• WHAT YOU WILL DO
List each row below that contains the string "Instruction", matching uppercase and lowercase exactly.

• RECORD EXTRACTS
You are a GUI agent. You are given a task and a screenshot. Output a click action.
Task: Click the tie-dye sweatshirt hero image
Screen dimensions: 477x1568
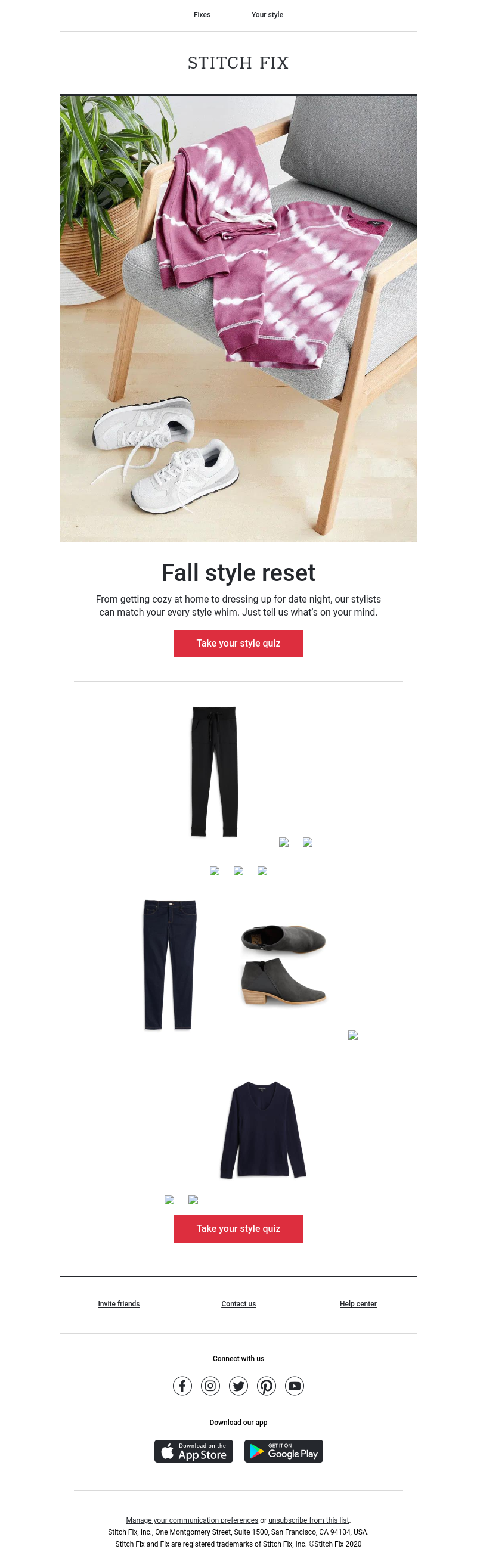238,318
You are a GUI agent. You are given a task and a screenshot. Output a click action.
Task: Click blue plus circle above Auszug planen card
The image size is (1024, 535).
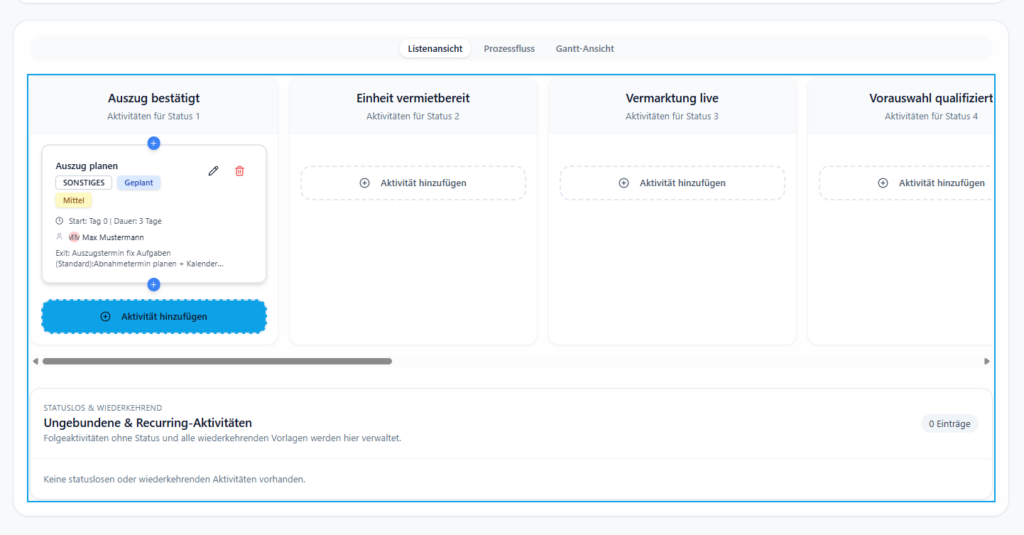pyautogui.click(x=153, y=143)
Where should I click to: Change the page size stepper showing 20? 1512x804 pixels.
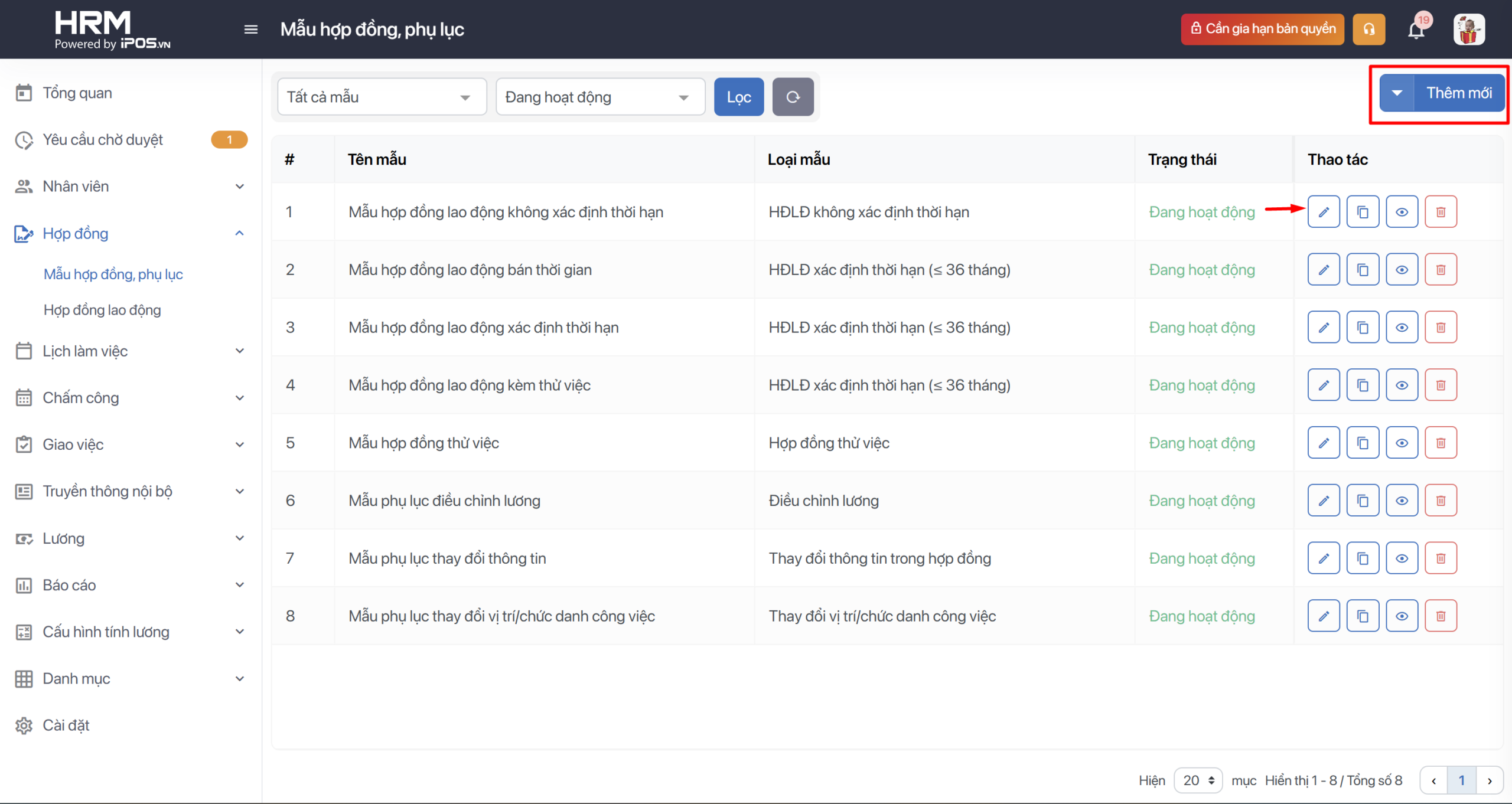tap(1198, 780)
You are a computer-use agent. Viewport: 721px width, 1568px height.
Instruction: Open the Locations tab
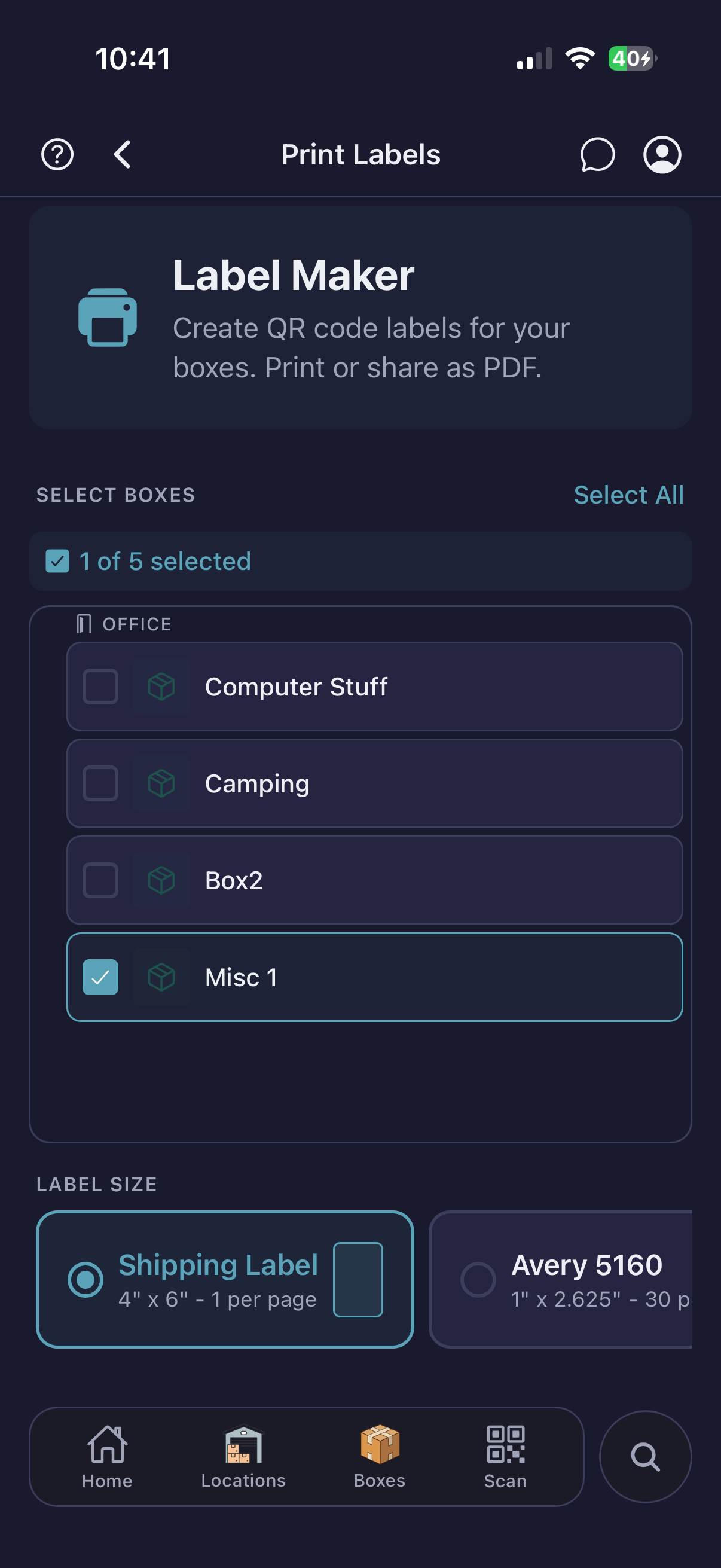click(x=243, y=1457)
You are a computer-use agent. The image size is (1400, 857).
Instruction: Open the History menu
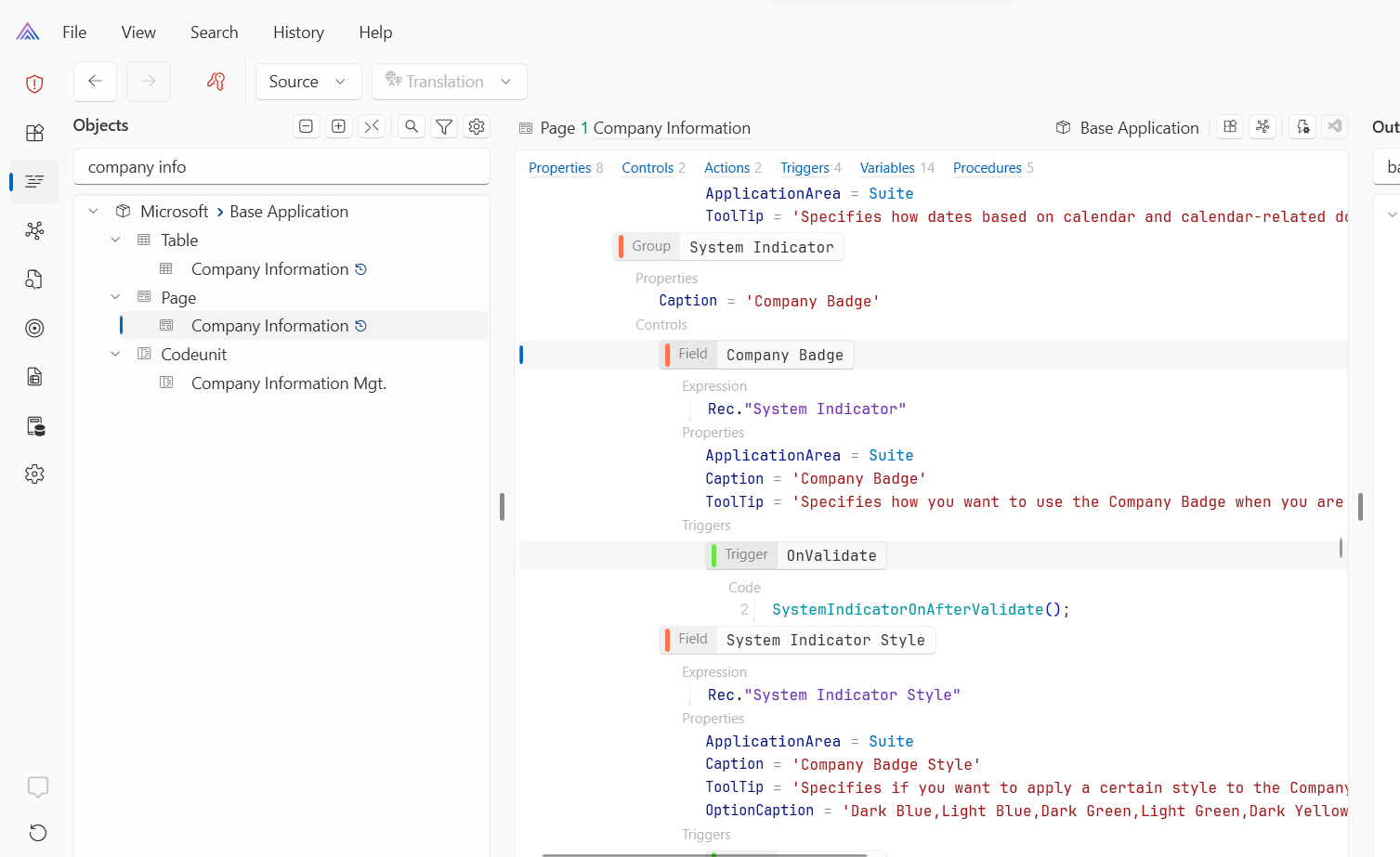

• RESPONSE FOR THIS EXERCISE
Instruction: Open the Locations tab
Instruction: Open the History menu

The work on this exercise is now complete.